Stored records
+++

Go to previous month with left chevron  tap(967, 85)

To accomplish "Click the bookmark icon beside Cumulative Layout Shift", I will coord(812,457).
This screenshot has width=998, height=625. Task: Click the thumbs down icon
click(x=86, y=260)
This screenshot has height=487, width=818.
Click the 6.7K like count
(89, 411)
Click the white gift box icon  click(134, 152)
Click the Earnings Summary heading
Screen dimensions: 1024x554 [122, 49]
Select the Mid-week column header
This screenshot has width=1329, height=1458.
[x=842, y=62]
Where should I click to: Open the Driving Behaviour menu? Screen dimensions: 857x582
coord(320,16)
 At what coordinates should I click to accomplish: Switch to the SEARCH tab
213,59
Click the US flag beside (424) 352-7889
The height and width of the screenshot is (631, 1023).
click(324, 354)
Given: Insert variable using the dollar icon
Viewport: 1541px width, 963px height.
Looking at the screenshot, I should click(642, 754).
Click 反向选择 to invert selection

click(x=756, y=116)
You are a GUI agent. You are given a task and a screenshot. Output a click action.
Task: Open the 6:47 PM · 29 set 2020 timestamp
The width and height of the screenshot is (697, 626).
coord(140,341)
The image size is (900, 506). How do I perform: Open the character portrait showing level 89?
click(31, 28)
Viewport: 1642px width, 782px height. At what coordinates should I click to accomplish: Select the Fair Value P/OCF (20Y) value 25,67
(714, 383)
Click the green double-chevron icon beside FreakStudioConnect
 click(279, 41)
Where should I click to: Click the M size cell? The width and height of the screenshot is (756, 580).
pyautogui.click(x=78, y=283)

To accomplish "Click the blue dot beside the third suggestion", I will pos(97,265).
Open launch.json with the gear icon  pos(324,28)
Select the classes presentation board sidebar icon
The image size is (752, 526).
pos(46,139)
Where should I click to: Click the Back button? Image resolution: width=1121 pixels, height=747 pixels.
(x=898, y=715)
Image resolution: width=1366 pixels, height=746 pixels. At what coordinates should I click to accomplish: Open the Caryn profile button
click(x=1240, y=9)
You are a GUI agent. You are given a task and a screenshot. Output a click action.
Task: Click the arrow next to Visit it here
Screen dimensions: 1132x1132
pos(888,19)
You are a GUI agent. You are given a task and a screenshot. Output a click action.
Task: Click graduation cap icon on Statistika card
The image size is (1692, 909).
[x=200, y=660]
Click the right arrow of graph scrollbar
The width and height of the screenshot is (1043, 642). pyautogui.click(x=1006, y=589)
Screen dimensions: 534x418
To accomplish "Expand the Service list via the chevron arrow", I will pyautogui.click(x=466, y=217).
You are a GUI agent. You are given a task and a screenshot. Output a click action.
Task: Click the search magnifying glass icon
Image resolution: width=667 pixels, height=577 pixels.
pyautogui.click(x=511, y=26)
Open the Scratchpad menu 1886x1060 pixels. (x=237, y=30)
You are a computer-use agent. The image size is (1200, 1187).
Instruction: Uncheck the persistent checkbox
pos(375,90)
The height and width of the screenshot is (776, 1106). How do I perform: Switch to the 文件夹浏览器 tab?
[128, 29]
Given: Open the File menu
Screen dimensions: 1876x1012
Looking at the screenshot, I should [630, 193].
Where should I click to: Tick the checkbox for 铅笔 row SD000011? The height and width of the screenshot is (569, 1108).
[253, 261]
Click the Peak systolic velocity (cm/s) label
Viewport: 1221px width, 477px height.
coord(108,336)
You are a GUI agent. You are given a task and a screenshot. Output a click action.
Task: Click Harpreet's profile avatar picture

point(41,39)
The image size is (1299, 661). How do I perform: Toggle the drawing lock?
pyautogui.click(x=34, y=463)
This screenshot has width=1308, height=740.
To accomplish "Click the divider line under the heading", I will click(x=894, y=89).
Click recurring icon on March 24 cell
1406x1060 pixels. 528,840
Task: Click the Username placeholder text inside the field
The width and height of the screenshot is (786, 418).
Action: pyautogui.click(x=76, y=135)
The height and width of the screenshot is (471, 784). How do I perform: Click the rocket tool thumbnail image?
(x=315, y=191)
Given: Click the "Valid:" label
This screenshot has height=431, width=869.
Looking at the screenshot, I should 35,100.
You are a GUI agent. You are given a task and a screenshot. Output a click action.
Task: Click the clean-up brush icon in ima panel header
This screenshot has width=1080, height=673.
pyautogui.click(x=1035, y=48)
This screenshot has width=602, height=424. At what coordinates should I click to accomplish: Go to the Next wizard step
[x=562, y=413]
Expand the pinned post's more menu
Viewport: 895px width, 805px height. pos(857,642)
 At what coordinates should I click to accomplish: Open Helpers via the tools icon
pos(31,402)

+++

◆ **TASK PROMPT**
Go through the records above and, whenever a line includes the word "label", copy it.

◆ **SOLUTION FOR THIS PROBLEM**
Click the Peak systolic velocity (cm/s) label
Given: Click the "Valid:" label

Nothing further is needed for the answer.